Goal of the exercise: Exactly as they appear, write the lines from the one containing "Given: Select the Eyedropper tool" to the final line of the entries, leaving pictures out.

(Saved entries)
================================

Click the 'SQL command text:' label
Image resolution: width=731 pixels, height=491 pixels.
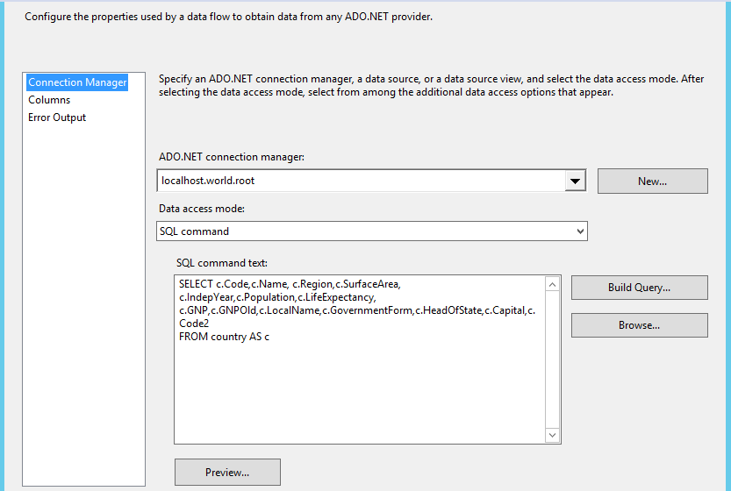pos(221,263)
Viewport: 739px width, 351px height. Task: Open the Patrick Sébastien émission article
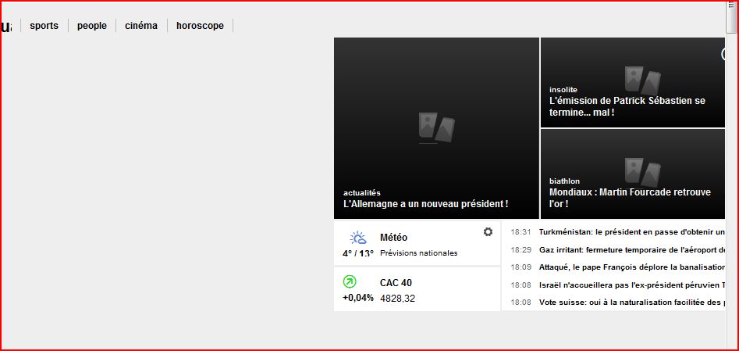click(627, 106)
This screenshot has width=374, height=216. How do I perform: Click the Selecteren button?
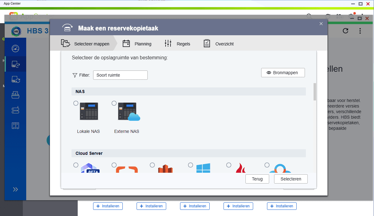click(x=290, y=179)
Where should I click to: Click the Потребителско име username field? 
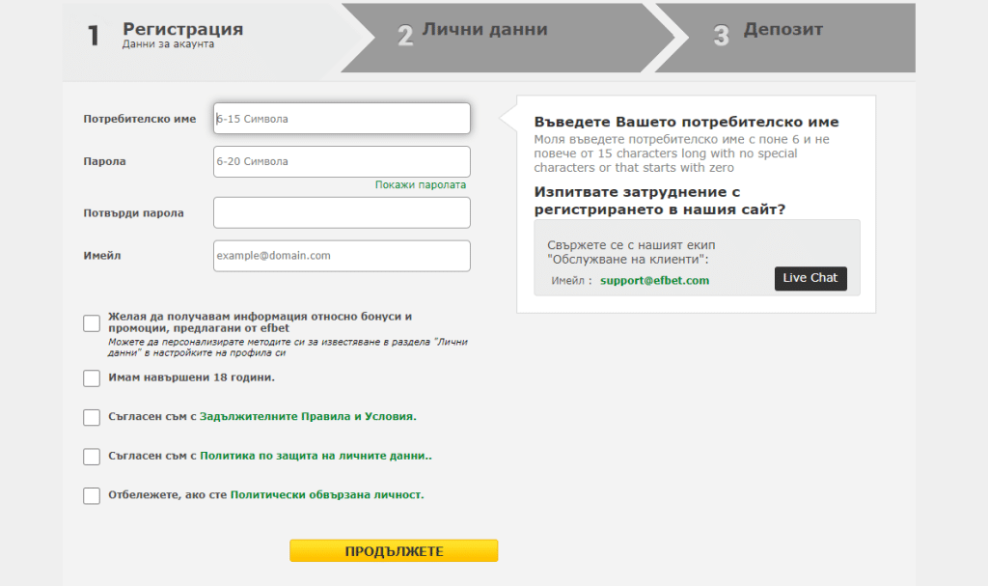(x=342, y=119)
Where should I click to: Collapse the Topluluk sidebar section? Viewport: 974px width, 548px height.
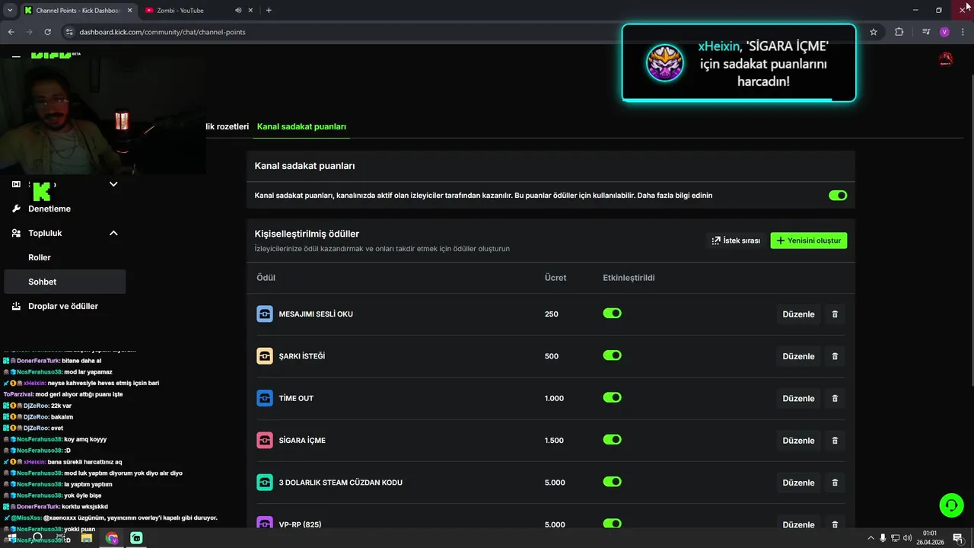tap(113, 233)
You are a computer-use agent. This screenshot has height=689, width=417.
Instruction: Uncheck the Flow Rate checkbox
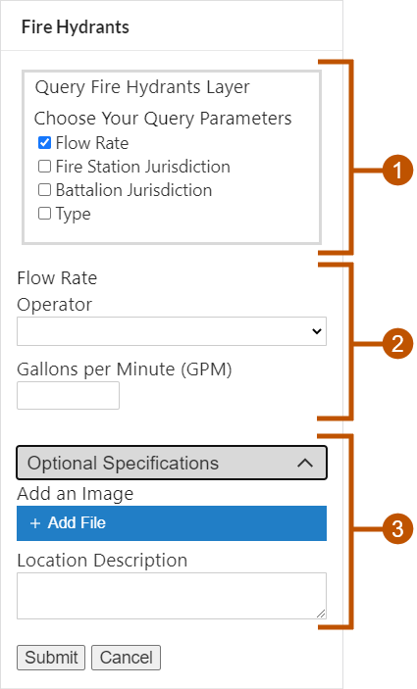44,142
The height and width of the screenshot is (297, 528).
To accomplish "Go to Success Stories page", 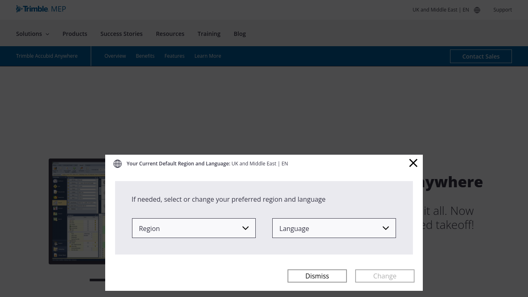I will (121, 34).
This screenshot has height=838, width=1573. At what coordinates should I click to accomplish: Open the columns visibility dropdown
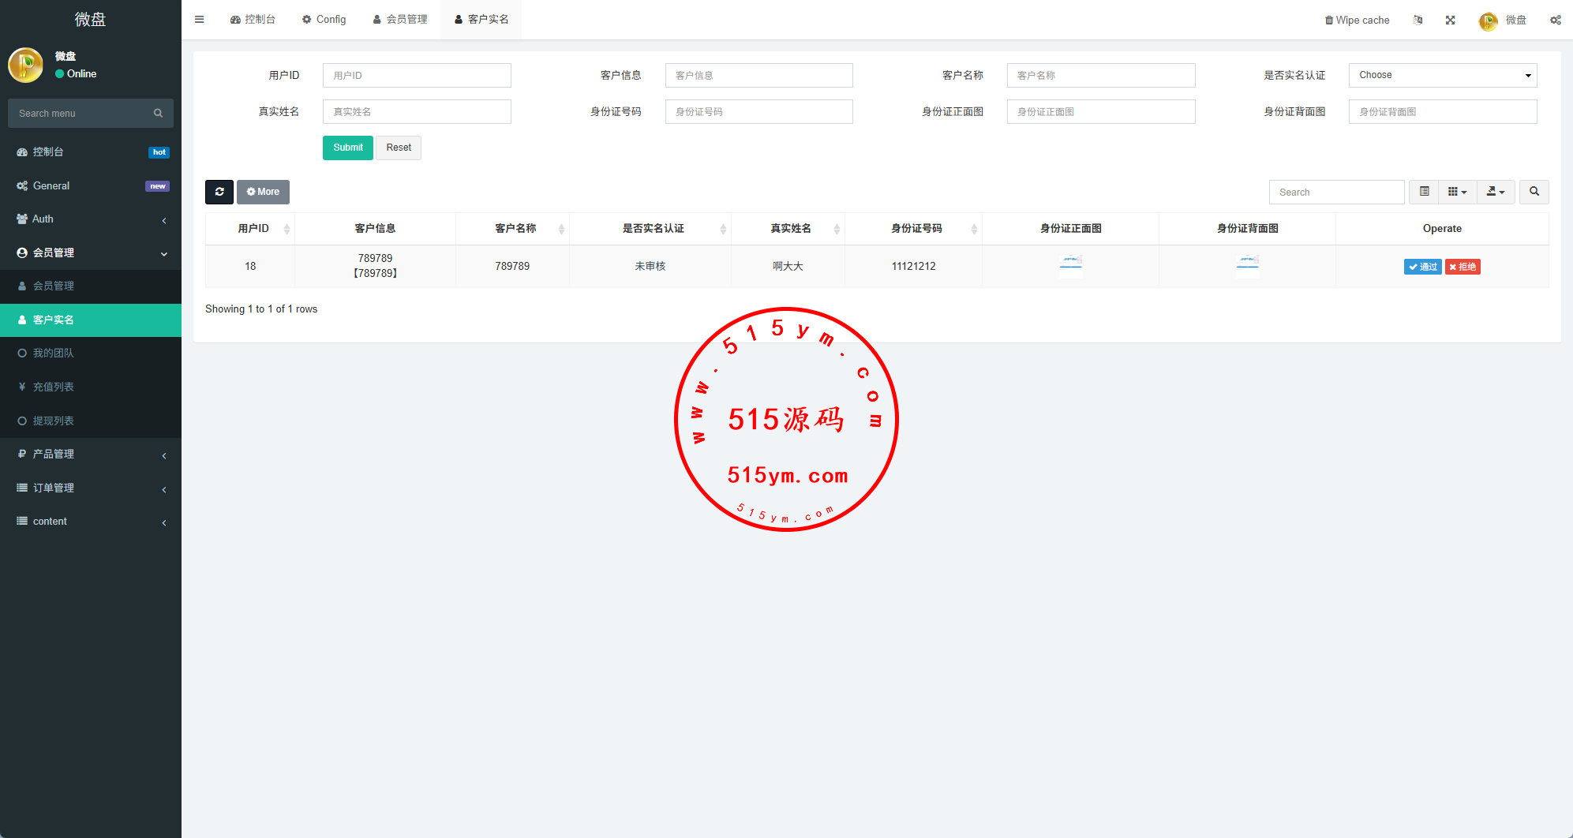1457,192
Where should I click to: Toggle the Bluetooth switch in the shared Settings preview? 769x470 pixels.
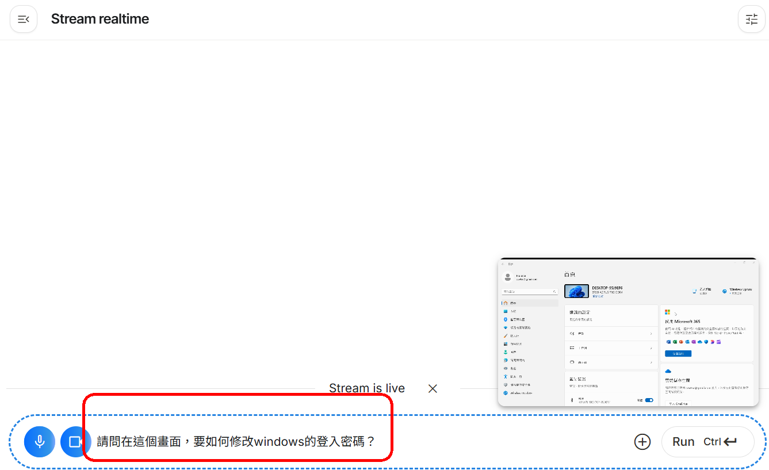pos(649,400)
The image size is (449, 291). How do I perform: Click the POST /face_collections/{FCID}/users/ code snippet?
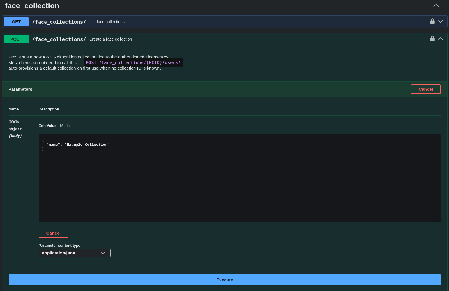tap(133, 63)
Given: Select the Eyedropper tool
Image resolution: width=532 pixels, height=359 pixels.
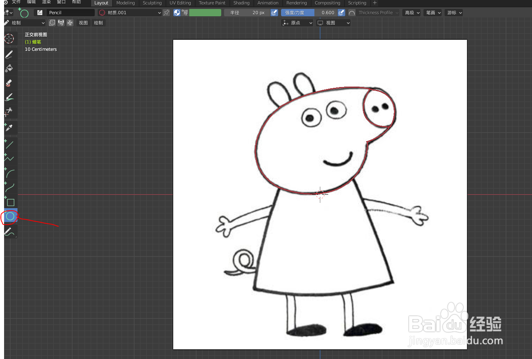Looking at the screenshot, I should tap(9, 127).
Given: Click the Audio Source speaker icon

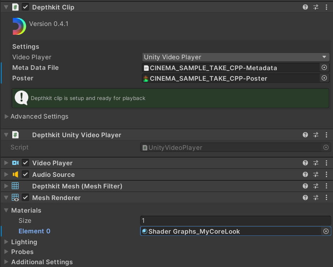Looking at the screenshot, I should pyautogui.click(x=15, y=174).
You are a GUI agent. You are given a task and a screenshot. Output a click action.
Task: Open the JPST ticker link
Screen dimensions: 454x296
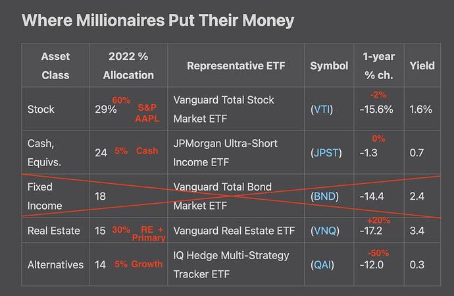[x=326, y=153]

================================

Finished task:
Given: Select the Eyedropper tool
Image resolution: width=532 pixels, height=359 pixels.
Looking at the screenshot, I should tap(9, 127).
Given: Click the Audio Source speaker icon

Looking at the screenshot, I should pyautogui.click(x=15, y=174).
You are a GUI agent. You are given a task and a screenshot. Output a click action.
Task: Open the JPST ticker link
Screen dimensions: 454x296
[x=326, y=153]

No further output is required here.